Dealers didn’t have to think much about that in 2021 when few new vehicles were on the ground because of the shortage of semiconductors during the COVID-19 pandemic, he said.
“I think you’re going to see that come up with every manufacturer” in 2024, Myers said. “It’s just going to be [a matter of] to what extreme.”
Cox Automotive expects a semblance of balance to return to the U.S. market in 2024, particularly on the used-vehicle side.
Wholesale used-vehicle prices are decreasing more consistently, Cox said. On a mix-, mileage- and seasonally adjusted basis, they fell 0.5 percent in December from November, according to the firm’s Manheim Used Vehicle Value Index.
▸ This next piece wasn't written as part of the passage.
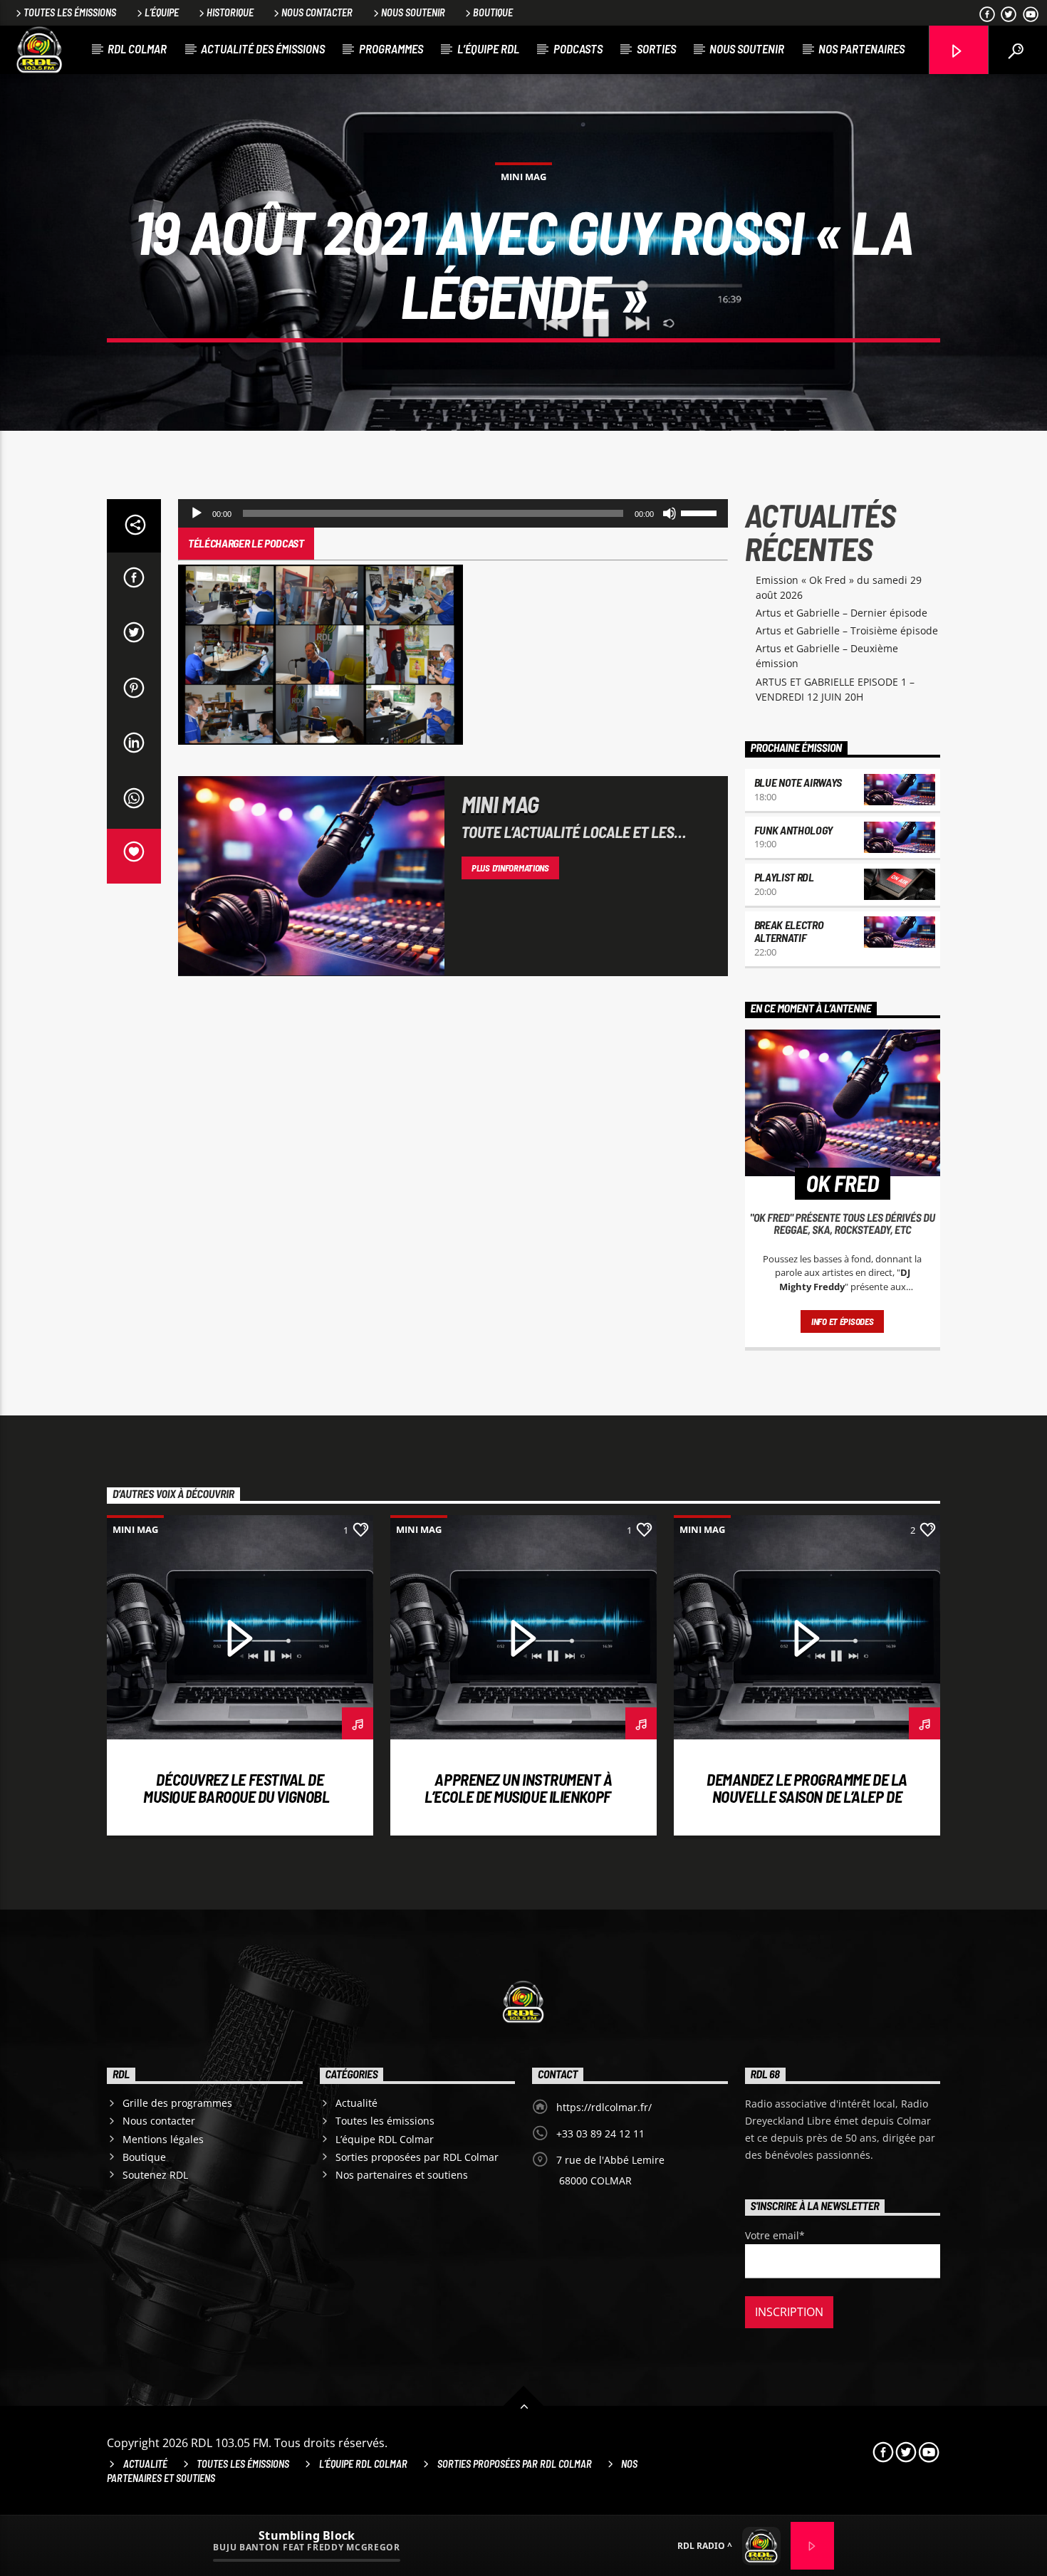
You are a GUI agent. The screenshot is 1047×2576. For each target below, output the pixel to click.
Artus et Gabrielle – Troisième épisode (847, 630)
That is down 7 percent from one year ago, Cox said.
That ended a normalizing but still somewhat volatile 2023 with about half the decline the firm saw in 2022, but more than what’s seen in a typical year, said Jeremy Robb, senior director of economic and industry insights for Cox, during call with reporters this month.
Though prices have come down over the last two years, they are still about 33 percent higher than they were at the end of 2019, Robb said.
The fact that new-vehicle supply has returned to spring 2020 levels also should favor consumers and lead to lower vehicle prices, Cox Automotive Chief Economist Jonathan Smoke said during the call.
“This means we officially bid farewell to the seller’s market that has defined the last four years,” he said.
There also remains the broader complication of affordability: New vehicles are increasingly more expensive, and higher interest rates continue to keep some shoppers wary of financing a vehicle.
Myers described how a Sons Auto Group customer ended an almost-closed sale in the dealership finance office when the buyer realized the loan interest rate would be 6.9 percent. Those scenarios did not happen two years ago when borrowing costs were lower, Myers said.
Germain’s Farkas said he is watching to see if customers being more conscious about their used-vehicle budgets will have a measurable impact on revenue — particularly on the F&I side.
“I feel people are still stretching for the car that they would like to have and F&I products might not fit in that budget as much as [they] used to in the past,” Farkas said.
Though the used-vehicle market is still challenging, there are some encouraging signs, CarMax Inc. CEO Bill Nash said during the company’s earnings call in December.
The return of more consistent used-vehicle price depreciation could attract budget-conscious customers who have been hesitant to buy, said Nash, who oversees the company that retailed the most used vehicles in the U.S. in 2022. If interest rates at least stabilize, that could be similarly useful, he said.
In its fiscal quarter that ended Nov. 30, CarMax reported an average used-vehicle sales price of a little more than $27,000. In its fiscal year that ended Feb. 29, 2020, that was $20,418. Nash said he thinks it’s possible for CarMax to get back to an average sales price in the mid-$20,000s. Though it’s unlikely prices fall all the way back to 2019 levels, there is “plenty of room” for adjustment, he said.
“Do I think they’ll get all the way there? I don’t think so, partly because new cars are becoming more and more expensive,” Nash said.